Thierry introduce yourself
I’m Thierry, from le Calbar in Paris. I started in 1998 with a degree in bartending (EPMT), then I worked in a 3 star hotel (an Accor brand) where I learnt a lot of stuff. But, at the end I was fed up with hotels and I wanted to do something else, so I worked for the group which own: Barrio Latino and Buddha bar. I then worked at Barfly (which doesn’t exist anymore), then joined the Barrio Latino crew. It’s a huge place and it was the first to get an american workstation for bartenders, like everyone has now. Of course it was more about Mojitos, Pina Coladas or Caipirinhas, so even if it was cool, mixology is about something else, so I moved. A bartender likes to be trained in different places so I worked for a quick period at Le Fumoir for a different style of service. Then I quit to go to Biarritz for the season and worked on the beach at Le Blue Cargo. That was great, and at the end of the season I came back to Paris and worked again for the Accor group. Then I spent one year in Australia where I did everything from room-service to gardener… but no bartending, because I needed to improve my English. I came back to the Sofitel in Paris. In fact, I really liked the hotel service and in Accor group I have always been managed by directors who made me grow up. And it’s here I met my business partner Christophe. We were a great team behind the bar, so we decided to open a bar together, and that’s how we started Le Calbar.

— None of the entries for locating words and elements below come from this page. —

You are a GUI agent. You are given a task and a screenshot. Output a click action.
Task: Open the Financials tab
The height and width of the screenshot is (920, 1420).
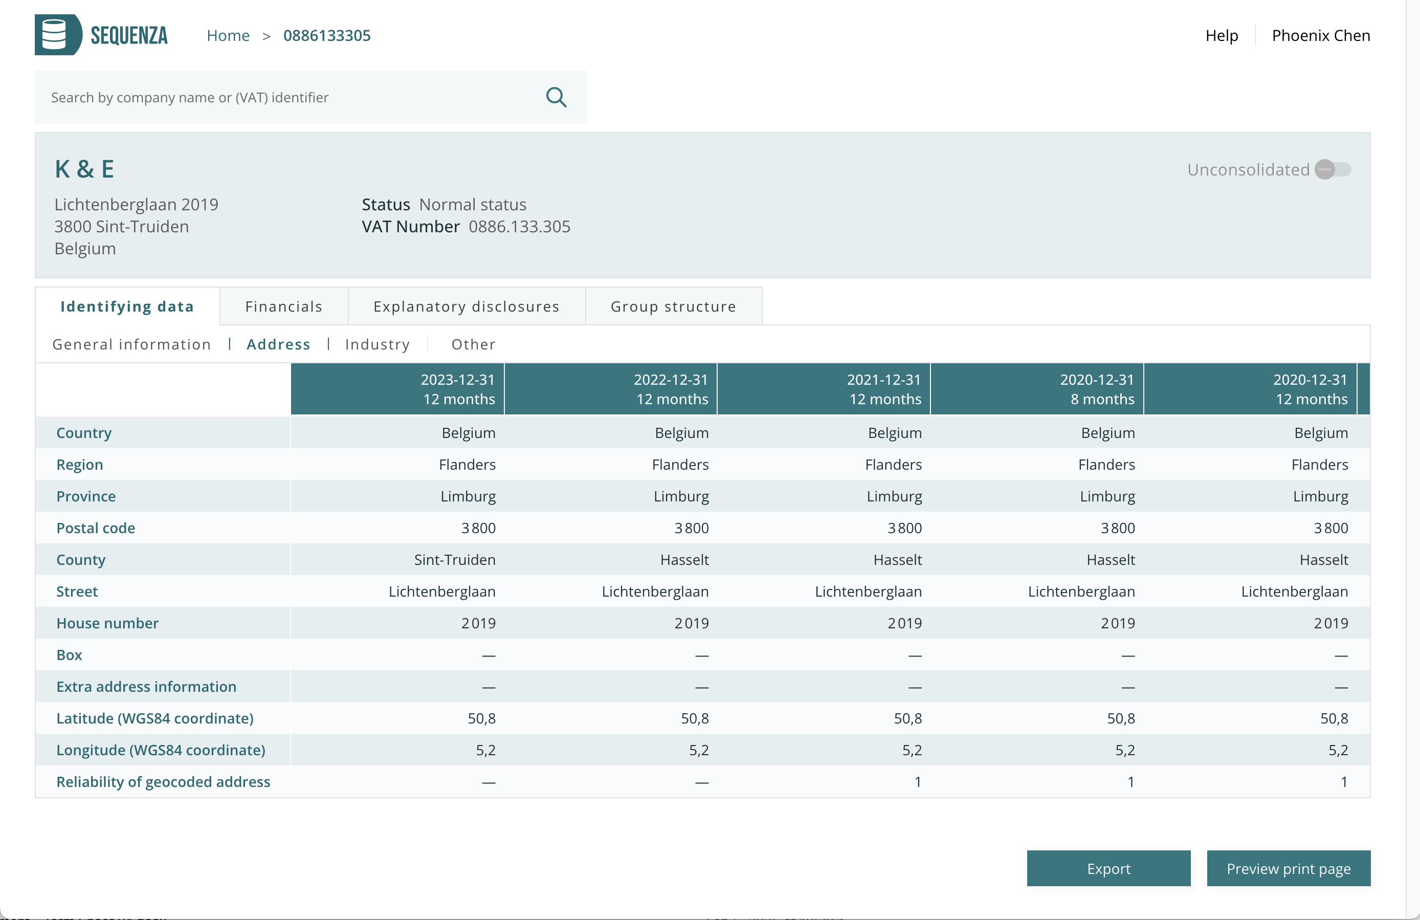pos(283,306)
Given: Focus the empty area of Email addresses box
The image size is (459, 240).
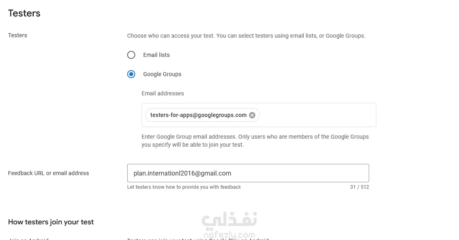Looking at the screenshot, I should (317, 115).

The classic you want to show us
Mezcal Negroni 
50ml of Mezcal
20ml of Cynar
20ml of Tio Pepe (Fino)
A twist of lemon

The party you dream of
It’s my bar! It matches with my taste and authenticity. When I go into a bar, the interior design is important and of course, coming from the hotel world, service is very important as well. At the end, relationships are the most important. The way the bartender or waiter interacts with you is key. You can serve anyone in a bar but it should fit with his expectations, so the way you serve everyone is always different. If your customer is left-handed your glass should be on the left for instance. I believe in the small details, but they are important. So when I party I look at all the details, which is a problem in a way.

The spirit you like the most
I really like Mezcal because of the smoky taste. This flavour is so powerful you just need a few drops to reach a perfect balance to create the taste you want. It’s interesting because anyone can work work with it, you just need to find the right proportion. I like it for short or a long drinks.

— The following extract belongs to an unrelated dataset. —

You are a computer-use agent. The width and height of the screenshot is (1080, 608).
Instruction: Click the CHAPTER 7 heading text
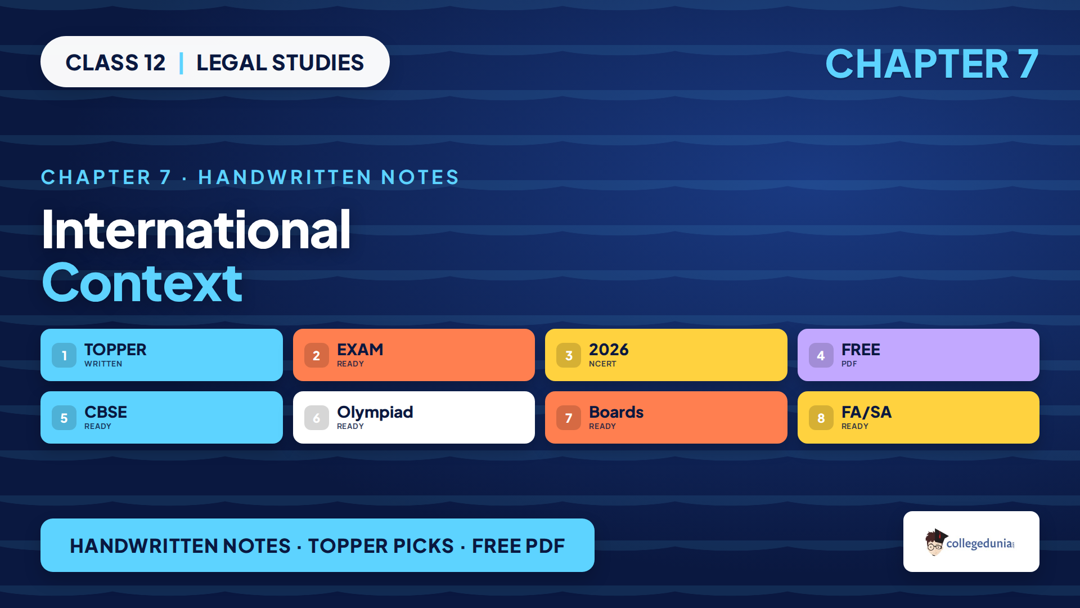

What makes a good cocktail and which product do you want to highlight at this moment
Balance of course, but it’s not the only thing. A good cocktail is about where and when you drink it. Because if I drink a Manhattan at home, in my opinion it will be less enjoyable than in a bar where you have the right service and you chat with the bartender. So even if it tastes the same, it won’t be the same because of the context.
I love herbs. Dry or in a tea, cold infusion, whatever the spirit you use, herbs will have an influence. For instance verbena with gin or using spices like cardamom. Infusion is very interesting, it’s like a booster. It’s like you create your own spirit without drawing the taste of the base spirit.

The signature cocktail you want to show us
King Cross
30ml of rum Smith and Cross
20ml  of original Dark Plantation
20ml of a liqueur shrub orange
2 dashes of Angustura bitters

Where do you think we need to go to interview another bartender?
I will go to see Mido at Café Moderne.